# Reading > Forum Book Club >  'The Return of the Native': Favorites

## Scheherazade

Who is your favorite character in _The Return of the Native_ and why? What is your favorite quote/passage?



Book Club Procedures

----------


## Scheherazade

Yet once again, I find myself unable to like one particular character more than others in a book. Damon and Eustacia are out of question as I think they are two of the most selfish characters I have come across in books. I could never be sure of Diggory's motives throughout the book and also I find it a little sneaky that he has always appeared when something crucial was happening. Clym, even though might be a nice person, may be too nice for his own good and is a little dull.

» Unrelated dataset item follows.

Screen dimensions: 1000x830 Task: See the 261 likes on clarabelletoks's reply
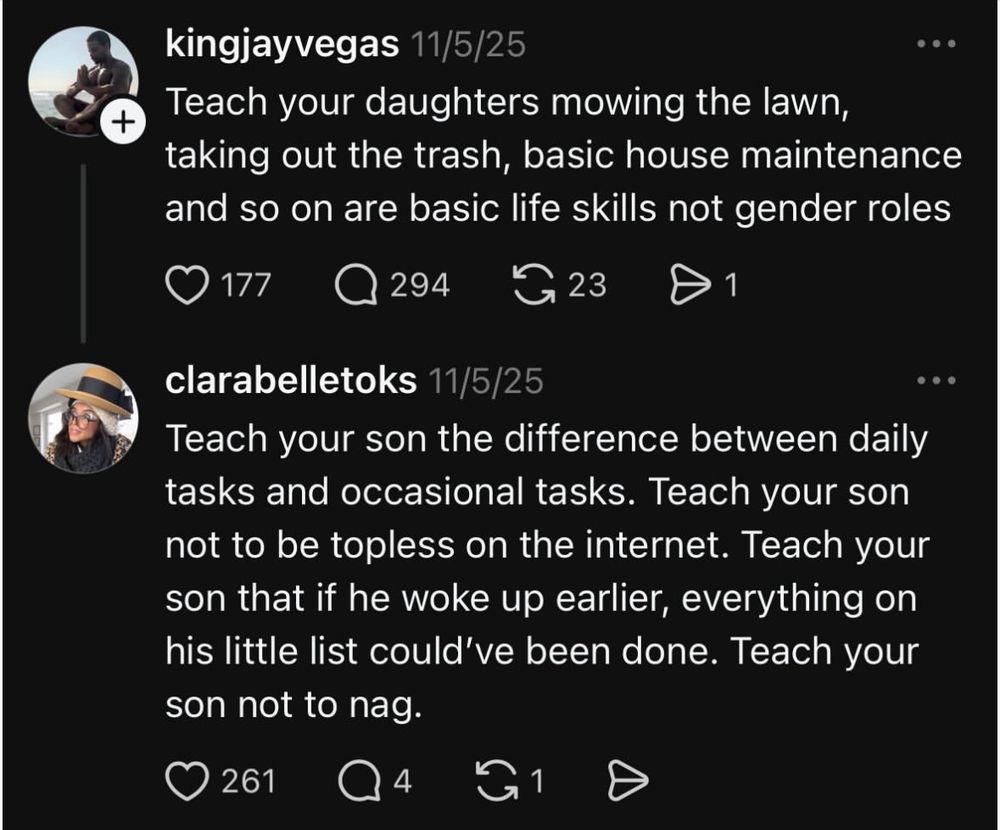[247, 781]
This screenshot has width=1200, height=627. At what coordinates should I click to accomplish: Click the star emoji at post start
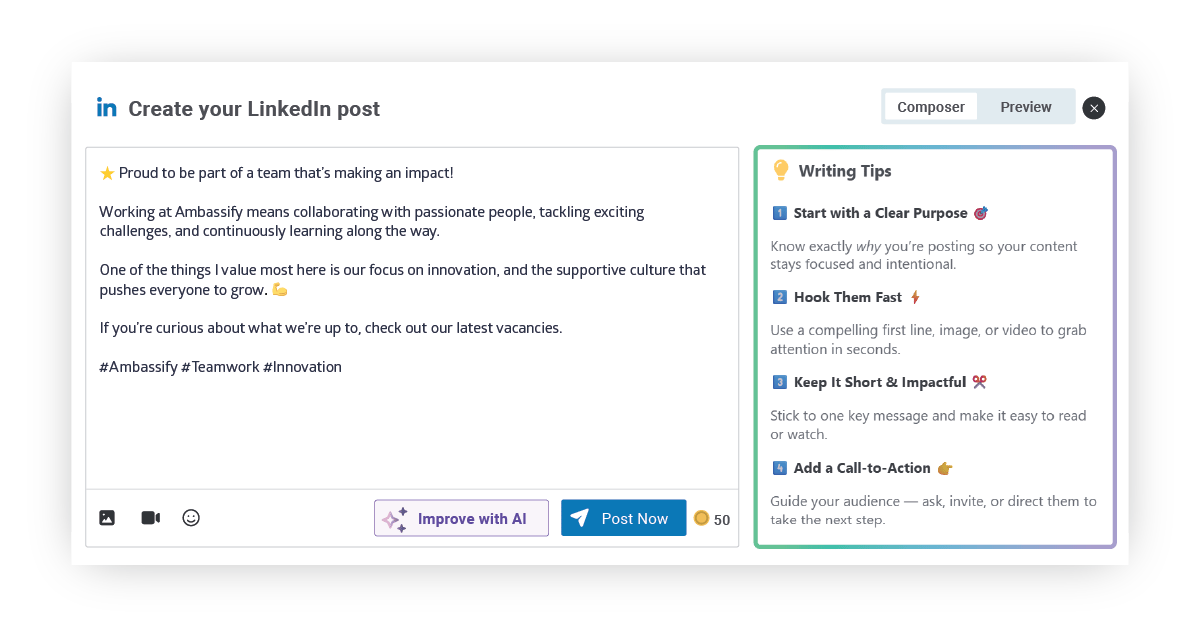coord(107,173)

I think I will go ahead and vote for Christian simply because he seems to be a simple character and I couldn't help liking him for his naivety.

----------


## EAP

Heh, Eustacia probably. 

But than again I liked (and hated) Heathcliff.

----------


## Jay

The reddleman.

For some reason I remember a sentence (well, a page on which the sentence is):

"They were like those double stars which revolve round and round each other, and from a distance appear to be one."

I like stars  :Wink:

----------


## Janine

I loved the reddleman best. I don't think he was suspicious. Hardy believed in fate directing our course in life. Therefore, I think he wanted us to see Diggory as the real hero of this story. He is, in my eyes. I loved him from the beginning.

I love this book and should give it a second reading. It is not an easy book to read, but I felt it was worthwhile and one of Hardy's greats.

----------


## cheergirl37

does anyone know a lot about this book?

----------


## eustacia6

Eustacia. Obviously!

----------


## onioneater

Listen to Alan Rickman's reading of this novel....It's amazing!

----------


## AdobeFlats

This is only my 2nd-post so I hope I'm not transgressing any rules by posting here?

Eustacia is my favourite character, and the scene with the gloved-hand is genuinely funny. But, after aprrox 350 pages, for TH to introduce the w**r I found unnerving, because it hadn't been mentioned at all previously, and you knew instinctively that the denoument would take place there. Still worth a read.

Hope that's okay? I've used the asterisks so as not to spoil (completely) the book for those yet to read.

----------